Your task:
Each line below from the one containing "You are a computer-use" through the one containing "The image size is (630, 621)." is to be given again exactly, and no line outside that span.

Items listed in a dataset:
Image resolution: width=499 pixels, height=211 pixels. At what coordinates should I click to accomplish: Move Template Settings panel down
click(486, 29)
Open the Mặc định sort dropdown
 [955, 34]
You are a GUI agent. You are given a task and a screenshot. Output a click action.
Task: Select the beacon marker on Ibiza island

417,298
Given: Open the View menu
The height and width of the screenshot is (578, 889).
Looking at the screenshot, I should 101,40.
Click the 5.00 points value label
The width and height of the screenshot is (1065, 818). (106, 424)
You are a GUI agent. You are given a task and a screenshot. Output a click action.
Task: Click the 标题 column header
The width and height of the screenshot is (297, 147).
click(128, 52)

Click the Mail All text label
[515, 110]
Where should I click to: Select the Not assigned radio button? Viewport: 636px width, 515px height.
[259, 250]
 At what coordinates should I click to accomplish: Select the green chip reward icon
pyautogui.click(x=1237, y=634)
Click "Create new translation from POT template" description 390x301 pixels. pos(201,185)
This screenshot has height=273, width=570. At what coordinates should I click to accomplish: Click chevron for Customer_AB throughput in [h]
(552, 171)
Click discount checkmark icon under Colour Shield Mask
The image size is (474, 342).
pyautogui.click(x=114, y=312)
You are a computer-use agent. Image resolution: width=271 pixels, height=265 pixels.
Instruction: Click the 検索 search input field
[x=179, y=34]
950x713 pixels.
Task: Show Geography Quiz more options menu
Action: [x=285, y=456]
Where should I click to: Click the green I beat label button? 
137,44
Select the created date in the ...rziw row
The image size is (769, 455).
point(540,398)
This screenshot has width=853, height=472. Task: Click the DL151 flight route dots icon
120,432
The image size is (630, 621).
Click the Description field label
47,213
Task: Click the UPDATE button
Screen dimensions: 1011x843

Task result:
You are a computer-use agent. Image resolution: width=271 pixels, height=265 pixels.
Instruction: Click the 検索 search input field
[x=179, y=34]
950x713 pixels.
Task: Show Geography Quiz more options menu
Action: [x=285, y=456]
Where should I click to: Click the green I beat label button? 
137,44
Select the created date in the ...rziw row
The image size is (769, 455).
point(540,398)
This screenshot has width=853, height=472. Task: Click the DL151 flight route dots icon
120,432
The image size is (630, 621).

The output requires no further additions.